Über ein geheimes Onlineforum wurden Luxusartikel mit ausgespähten Kreditkartendaten bestellt – die Polizei hat dem Treiben mit einer Großaktion ein Ende bereitet.

Rems-Murr: Phillip Weingand (wei)

Waiblingen - Der Polizei ist in acht verschiedenen Bundesländern ein Schlag gegen mutmaßliche Internetbetrüger gelungen. Nachdem die Ermittlungen gegen Betreiber und Mitglieder eines Untergrundforums schon seit Ende Juli liefen, schlugen die Fahnder am Dienstag vergangener Woche zu. Dies hat die Polizei am Donnerstag mitgeteilt.

 

In Berlin, Bayern, Thüringen, Nordrhein-Westfalen, Niedersachsen, Saarland, Rheinland-Pfalz und Schleswig-Holstein wurden am 29. September zur gleichen Zeit Wohnungen durchsucht – in Baden-Württemberg war keine dabei.
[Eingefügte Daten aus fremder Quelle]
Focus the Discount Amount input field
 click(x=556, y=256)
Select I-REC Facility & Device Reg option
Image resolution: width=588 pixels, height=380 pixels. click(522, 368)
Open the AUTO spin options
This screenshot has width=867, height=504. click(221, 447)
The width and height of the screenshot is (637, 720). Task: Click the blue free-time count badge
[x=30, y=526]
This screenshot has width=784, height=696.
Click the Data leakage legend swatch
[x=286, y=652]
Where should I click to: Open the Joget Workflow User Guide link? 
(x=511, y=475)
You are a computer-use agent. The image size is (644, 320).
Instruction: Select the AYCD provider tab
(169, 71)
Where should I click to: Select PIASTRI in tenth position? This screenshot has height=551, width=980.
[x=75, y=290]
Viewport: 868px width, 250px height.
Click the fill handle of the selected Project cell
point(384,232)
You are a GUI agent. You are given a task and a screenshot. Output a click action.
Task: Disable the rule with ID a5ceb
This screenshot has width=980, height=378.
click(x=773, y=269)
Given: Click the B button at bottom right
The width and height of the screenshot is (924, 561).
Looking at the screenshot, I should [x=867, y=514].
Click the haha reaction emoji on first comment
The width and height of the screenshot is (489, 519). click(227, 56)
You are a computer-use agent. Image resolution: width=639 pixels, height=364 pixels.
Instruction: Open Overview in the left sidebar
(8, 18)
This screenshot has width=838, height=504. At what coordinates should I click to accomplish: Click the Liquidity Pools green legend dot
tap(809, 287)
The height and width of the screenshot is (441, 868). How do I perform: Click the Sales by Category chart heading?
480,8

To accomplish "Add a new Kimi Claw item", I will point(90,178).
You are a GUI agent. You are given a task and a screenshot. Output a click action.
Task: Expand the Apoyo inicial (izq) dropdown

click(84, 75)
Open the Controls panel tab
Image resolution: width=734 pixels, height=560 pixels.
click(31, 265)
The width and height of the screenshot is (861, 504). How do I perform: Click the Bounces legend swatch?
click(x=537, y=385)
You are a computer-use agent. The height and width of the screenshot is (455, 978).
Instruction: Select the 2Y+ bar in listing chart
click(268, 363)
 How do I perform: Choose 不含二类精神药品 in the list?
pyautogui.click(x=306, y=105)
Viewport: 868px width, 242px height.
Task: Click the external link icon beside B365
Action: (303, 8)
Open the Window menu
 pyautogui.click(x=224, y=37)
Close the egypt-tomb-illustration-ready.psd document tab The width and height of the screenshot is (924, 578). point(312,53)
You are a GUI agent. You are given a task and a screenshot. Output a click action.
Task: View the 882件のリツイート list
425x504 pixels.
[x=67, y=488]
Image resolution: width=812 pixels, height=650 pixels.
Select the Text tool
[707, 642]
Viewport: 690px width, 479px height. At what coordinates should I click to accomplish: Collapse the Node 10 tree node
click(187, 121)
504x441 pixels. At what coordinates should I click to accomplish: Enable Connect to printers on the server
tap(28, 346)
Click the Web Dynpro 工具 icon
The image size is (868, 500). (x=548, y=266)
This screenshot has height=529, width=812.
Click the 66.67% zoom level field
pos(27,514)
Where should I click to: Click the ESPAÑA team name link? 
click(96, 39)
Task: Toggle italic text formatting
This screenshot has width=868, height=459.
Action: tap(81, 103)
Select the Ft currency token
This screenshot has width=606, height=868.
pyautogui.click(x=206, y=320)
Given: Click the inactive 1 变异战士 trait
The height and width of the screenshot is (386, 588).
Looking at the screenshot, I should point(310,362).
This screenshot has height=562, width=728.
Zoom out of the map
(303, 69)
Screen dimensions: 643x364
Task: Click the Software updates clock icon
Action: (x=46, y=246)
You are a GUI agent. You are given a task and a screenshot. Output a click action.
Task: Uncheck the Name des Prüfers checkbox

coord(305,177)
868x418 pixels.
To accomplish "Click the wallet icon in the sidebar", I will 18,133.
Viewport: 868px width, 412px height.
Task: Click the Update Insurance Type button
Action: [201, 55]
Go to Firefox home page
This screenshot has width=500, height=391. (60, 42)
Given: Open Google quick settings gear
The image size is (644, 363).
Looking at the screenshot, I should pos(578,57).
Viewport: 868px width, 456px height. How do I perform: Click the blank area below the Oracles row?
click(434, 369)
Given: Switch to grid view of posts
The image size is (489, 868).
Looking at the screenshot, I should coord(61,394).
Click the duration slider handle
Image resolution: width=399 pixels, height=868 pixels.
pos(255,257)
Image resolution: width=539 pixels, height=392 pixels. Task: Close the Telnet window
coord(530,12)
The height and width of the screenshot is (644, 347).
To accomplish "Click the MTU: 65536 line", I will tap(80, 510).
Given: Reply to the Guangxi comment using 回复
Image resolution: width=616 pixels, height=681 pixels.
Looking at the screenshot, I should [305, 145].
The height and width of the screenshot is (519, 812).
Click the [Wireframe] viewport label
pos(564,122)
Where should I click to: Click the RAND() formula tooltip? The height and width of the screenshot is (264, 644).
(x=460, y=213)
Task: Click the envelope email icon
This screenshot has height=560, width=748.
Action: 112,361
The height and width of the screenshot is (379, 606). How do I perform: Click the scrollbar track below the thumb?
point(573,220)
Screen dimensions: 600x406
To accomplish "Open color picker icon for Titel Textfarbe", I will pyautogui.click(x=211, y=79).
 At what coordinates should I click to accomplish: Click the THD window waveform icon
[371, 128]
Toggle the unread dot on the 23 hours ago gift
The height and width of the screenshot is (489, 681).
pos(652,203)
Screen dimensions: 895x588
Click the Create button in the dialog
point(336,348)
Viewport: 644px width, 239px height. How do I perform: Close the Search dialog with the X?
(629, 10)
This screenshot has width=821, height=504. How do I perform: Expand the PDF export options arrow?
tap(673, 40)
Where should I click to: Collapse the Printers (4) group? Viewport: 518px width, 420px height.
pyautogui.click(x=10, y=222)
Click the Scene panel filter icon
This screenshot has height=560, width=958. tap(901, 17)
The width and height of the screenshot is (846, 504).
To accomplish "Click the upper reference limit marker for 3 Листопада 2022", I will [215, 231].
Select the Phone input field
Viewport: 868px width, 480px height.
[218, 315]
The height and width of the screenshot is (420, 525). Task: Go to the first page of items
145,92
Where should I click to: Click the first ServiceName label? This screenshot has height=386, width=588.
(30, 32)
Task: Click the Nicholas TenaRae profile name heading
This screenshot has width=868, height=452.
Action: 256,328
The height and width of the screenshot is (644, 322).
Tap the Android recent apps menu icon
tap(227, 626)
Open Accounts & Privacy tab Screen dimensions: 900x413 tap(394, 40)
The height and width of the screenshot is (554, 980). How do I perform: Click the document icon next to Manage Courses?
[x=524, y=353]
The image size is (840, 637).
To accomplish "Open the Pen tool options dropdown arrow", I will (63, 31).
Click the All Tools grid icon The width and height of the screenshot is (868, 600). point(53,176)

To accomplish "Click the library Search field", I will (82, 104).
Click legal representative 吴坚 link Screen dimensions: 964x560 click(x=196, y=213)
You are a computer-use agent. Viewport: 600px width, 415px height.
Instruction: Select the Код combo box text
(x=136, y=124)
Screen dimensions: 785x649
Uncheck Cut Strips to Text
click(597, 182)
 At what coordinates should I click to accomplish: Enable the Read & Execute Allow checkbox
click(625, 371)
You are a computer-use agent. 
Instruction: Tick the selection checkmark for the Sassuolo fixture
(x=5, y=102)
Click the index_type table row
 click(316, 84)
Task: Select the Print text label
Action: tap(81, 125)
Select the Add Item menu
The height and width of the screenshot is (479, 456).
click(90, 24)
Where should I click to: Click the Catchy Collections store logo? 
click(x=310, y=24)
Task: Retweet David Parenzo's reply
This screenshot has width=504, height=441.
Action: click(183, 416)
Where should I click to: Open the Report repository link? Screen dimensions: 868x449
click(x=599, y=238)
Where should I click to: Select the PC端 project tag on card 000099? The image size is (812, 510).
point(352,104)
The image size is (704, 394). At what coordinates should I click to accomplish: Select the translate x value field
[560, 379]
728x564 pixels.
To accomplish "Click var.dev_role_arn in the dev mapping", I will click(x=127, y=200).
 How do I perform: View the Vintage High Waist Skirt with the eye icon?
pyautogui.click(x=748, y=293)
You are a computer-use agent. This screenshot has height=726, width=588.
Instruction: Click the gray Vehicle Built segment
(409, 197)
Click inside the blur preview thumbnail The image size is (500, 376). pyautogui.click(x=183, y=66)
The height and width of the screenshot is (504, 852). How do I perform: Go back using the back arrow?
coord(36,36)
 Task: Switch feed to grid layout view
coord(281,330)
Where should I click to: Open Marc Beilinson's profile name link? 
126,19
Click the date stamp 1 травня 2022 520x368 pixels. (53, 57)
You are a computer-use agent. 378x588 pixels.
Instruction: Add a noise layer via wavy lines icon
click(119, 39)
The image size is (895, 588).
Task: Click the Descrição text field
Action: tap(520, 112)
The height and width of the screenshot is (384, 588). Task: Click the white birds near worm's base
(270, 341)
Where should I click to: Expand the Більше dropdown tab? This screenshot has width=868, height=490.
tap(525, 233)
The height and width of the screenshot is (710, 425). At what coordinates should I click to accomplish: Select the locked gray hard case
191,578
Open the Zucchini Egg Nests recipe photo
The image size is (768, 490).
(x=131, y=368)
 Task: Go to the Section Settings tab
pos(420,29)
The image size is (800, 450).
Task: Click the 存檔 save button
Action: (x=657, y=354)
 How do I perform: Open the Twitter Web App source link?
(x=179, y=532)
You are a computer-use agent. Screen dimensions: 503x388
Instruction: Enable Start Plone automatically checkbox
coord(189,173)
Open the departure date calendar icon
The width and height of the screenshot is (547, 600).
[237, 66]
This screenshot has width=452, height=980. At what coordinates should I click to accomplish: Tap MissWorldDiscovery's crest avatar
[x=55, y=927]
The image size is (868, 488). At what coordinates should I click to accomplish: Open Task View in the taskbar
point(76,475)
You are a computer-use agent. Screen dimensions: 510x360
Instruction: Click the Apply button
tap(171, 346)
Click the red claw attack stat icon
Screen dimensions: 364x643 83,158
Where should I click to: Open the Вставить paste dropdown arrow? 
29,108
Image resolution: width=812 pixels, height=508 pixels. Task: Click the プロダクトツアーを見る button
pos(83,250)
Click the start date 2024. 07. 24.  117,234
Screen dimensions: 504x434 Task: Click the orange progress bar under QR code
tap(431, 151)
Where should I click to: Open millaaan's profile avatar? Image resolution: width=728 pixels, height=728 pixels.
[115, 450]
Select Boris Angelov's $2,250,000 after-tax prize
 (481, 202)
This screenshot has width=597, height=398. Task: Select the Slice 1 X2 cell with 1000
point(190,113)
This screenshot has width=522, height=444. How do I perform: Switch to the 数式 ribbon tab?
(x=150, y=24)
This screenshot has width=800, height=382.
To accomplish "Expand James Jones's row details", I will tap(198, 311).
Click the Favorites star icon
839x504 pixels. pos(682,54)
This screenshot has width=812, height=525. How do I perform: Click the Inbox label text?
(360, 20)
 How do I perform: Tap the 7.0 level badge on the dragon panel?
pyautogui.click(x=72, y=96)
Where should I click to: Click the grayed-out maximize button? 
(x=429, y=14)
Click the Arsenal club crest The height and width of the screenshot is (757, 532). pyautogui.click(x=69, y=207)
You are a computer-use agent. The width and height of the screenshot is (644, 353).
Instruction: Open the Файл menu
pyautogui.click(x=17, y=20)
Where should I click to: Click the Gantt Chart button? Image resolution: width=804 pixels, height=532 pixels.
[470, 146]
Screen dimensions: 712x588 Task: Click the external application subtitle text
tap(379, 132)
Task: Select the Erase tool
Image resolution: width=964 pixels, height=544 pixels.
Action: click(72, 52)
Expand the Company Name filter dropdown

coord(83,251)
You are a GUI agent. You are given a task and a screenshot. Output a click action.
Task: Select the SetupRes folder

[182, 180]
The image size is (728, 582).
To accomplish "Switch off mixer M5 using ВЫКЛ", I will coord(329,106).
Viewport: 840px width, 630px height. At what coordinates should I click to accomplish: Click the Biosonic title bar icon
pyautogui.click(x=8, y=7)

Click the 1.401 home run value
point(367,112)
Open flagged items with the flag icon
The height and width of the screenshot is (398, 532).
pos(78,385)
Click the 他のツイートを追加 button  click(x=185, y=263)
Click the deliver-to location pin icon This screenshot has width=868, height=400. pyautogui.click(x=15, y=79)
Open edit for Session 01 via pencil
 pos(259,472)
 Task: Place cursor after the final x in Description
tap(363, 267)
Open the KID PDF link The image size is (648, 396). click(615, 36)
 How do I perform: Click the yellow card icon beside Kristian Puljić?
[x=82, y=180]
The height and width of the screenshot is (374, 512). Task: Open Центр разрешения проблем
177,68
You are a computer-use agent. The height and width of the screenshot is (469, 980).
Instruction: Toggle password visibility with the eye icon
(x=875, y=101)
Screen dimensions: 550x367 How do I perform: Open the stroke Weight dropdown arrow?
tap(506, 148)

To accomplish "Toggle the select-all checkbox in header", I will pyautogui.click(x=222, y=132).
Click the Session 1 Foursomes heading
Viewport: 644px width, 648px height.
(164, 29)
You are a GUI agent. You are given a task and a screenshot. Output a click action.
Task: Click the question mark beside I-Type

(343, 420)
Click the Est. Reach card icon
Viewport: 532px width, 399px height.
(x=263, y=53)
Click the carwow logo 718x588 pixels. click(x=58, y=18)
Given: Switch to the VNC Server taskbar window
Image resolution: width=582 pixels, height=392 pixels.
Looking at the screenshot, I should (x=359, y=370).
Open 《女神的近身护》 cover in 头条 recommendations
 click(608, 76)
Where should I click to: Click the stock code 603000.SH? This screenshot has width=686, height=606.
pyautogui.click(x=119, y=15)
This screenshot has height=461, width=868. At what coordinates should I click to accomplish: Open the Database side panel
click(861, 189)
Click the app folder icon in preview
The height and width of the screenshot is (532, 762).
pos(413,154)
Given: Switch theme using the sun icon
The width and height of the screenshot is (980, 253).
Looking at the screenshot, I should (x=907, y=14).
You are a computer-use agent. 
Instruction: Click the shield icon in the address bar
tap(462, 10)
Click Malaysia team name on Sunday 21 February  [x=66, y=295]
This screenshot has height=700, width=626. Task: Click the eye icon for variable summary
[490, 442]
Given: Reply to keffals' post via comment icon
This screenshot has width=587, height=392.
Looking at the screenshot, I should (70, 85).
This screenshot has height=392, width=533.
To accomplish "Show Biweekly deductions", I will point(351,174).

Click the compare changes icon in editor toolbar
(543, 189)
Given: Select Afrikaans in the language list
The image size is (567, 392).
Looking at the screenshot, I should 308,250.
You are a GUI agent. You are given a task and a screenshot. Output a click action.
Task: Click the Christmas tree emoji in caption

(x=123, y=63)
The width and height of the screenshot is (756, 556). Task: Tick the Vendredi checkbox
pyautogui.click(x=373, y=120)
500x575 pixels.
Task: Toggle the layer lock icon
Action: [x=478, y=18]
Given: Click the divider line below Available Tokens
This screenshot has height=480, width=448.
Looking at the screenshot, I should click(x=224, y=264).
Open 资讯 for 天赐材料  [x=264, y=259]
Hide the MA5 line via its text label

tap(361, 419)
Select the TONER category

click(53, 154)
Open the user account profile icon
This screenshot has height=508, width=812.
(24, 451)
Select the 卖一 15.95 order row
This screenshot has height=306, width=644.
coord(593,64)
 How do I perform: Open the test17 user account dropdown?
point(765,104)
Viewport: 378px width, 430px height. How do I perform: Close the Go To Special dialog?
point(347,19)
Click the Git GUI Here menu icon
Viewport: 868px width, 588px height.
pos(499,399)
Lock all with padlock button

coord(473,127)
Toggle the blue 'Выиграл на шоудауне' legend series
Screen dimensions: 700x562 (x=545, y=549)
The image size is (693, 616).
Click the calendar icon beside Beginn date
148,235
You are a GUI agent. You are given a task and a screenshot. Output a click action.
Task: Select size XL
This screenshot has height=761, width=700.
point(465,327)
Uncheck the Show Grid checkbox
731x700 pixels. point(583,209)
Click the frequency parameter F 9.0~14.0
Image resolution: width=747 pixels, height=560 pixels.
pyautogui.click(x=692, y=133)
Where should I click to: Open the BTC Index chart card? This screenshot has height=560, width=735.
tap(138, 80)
Der Polizeisprecher Ronald Krötz erklärt, warum dennoch die Staatsanwaltschaft Stuttgart und die Kriminalpolizeidirektion Waiblingen mit den Ermittlungen betraut waren: „Die Kollegen sind im Rahmen eines anderen Ermittlungsverfahrens auf diese Sache gestoßen und waren daher dafür zuständig.“

Womöglich viele Spuren zu weiteren Tätern

Die Fahnder hatten es mit einem geheimen Online-Forum zu tun, in dem kriminelle Dienstleistungen angeboten wurden. Schwerpunkt der Seite waren laut der Polizei Onlinebestellungen von hochwertiger Markenkleidung und Elektronikartikeln – und zwar mit Hilfe von fremden, ausgespähten Kreditkartendaten.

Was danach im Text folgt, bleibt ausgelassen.